19 One minor problem with this plea is that s 51AA(2) of the TPA effectively prevents claims under both s 51A and s 51AC. Of greater concern is the failure of the first and second defendants to plead any circumstances which resulted in them being under a special disadvantage viz-a-viz the plaintiffs. In the well-known decision of the High Court in Commercial Bank of Australia Ltd v Amadio (1983) 151 CLR 447, Deane J stated at 474 that for unconscionable conduct to exist there must be:
" … circumstances in which (i) a party to a transaction was under a special disability in dealing with the other party with the consequence that there was an absence of any reasonable degree of equality between them and (ii) that disability was sufficiently evident to the stronger party to make it prima facie unfair or "unconscientious" that he procure, or accept, the weaker party's assent to the impugned transaction in the circumstances in which he procured or accepted it."
(Page 10)
20 Paragraph 11.10(a) of the defence and counterclaim claims that there was misleading and deceptive conduct contrary to s 52 of the TPA "by reason of the matters pleaded in the preceding subparagraphs". The preceding subparagraphs assert that the first and second defendants were without any copy of the purchase contract at any material time, and that when paying certain moneys they relied on advice from either Drysdale Junior or Drysdale Senior as to certain of its terms.

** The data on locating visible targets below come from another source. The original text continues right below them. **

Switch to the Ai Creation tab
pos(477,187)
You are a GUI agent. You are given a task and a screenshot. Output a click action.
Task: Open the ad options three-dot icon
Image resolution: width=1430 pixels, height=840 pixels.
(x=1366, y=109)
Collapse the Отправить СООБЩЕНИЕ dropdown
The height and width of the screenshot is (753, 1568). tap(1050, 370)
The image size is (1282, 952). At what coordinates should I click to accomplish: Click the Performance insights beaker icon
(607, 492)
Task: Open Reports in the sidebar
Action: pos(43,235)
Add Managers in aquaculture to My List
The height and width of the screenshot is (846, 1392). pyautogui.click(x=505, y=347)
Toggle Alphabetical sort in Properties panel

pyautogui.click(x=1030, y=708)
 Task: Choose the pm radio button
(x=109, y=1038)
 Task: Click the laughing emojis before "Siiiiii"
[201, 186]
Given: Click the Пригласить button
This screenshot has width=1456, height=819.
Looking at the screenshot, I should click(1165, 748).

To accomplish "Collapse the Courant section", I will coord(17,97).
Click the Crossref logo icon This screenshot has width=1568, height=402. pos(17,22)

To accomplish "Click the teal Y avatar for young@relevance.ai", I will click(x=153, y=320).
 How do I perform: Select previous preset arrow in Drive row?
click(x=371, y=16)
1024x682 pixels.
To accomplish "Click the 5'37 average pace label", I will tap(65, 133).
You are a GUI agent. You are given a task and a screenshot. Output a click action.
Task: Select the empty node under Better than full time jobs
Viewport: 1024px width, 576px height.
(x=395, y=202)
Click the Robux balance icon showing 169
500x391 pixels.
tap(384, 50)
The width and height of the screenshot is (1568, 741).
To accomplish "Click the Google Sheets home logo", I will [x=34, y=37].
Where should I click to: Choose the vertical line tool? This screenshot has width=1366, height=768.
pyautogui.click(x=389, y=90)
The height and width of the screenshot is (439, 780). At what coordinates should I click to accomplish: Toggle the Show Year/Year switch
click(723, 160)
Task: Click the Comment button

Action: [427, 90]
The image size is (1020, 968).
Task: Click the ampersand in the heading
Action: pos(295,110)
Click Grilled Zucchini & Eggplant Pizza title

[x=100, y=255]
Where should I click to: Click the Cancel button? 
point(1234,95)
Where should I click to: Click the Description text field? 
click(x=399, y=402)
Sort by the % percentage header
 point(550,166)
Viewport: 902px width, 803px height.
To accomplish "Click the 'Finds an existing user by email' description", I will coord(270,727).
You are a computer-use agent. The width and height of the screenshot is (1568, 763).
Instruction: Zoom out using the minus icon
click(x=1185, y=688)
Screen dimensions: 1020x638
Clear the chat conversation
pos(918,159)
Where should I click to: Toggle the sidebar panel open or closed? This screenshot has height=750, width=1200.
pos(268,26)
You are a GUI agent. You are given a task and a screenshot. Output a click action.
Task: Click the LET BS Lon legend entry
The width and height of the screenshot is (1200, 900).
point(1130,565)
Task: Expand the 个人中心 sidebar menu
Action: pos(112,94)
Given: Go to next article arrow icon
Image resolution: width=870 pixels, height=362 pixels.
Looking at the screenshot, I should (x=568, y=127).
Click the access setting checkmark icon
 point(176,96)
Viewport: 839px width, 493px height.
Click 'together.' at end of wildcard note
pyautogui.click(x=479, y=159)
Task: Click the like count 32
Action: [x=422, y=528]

It is not pleaded that any of that advice was false and accordingly par 11.10(a) does not disclose a reasonable cause of action. (In my view, the same applies to par 11.10(b), but this subparagraph has not been included in the application to strike out.)
21 It is clear from the above that there are substantial problems with the defence and counterclaim and for this reason I do not propose to deal seriatim with the remaining 89 objections set out in the plaintiffs' application. Suffice it to say that I consider the bulk of the plaintiffs' objections to be valid, and I accept all of their written submissions other than for the following paragraphs of the same:
"12(b)-(d), 14, 17, 21, 24, 28, 39, 44-48 inclusive, (as to 46, note that par 9.7 of the counterclaim appears to be anticipatory of the defence and should not be there in any event), 51, 57, 60, 65-77 inclusive (which I consider to be unnecessarily pedantic), and 83."
22 As I have accepted the bulk of the plaintiffs' submissions, it follows that a very substantial proportion of the defence and counterclaim must be struck out. Nevertheless, the first and second defendants should be afforded the opportunity to recast their defence and counterclaim, and in my view they should be allowed an extended period in order to ensure that their new pleading is soundly based. Accordingly, the first and second defendants will have leave to file a further amended defence and counterclaim within 28 days.
23 I would urge whoever is responsible for this exercise to pay particular regard to the requirement of Rules of the Supreme Court 1971, O 20 r 8, that the pleading be as brief as the nature of the case admits. I also suggest that a "scattergun" approach to pleading might, in the end, be counterproductive. In the unfortunate event of this matter ever proceeding to trial, the judge hearing the case is more likely to be impressed by a pleading which focuses on the real issues between the parties than one when canvasses every conceivable defence and counterclaim.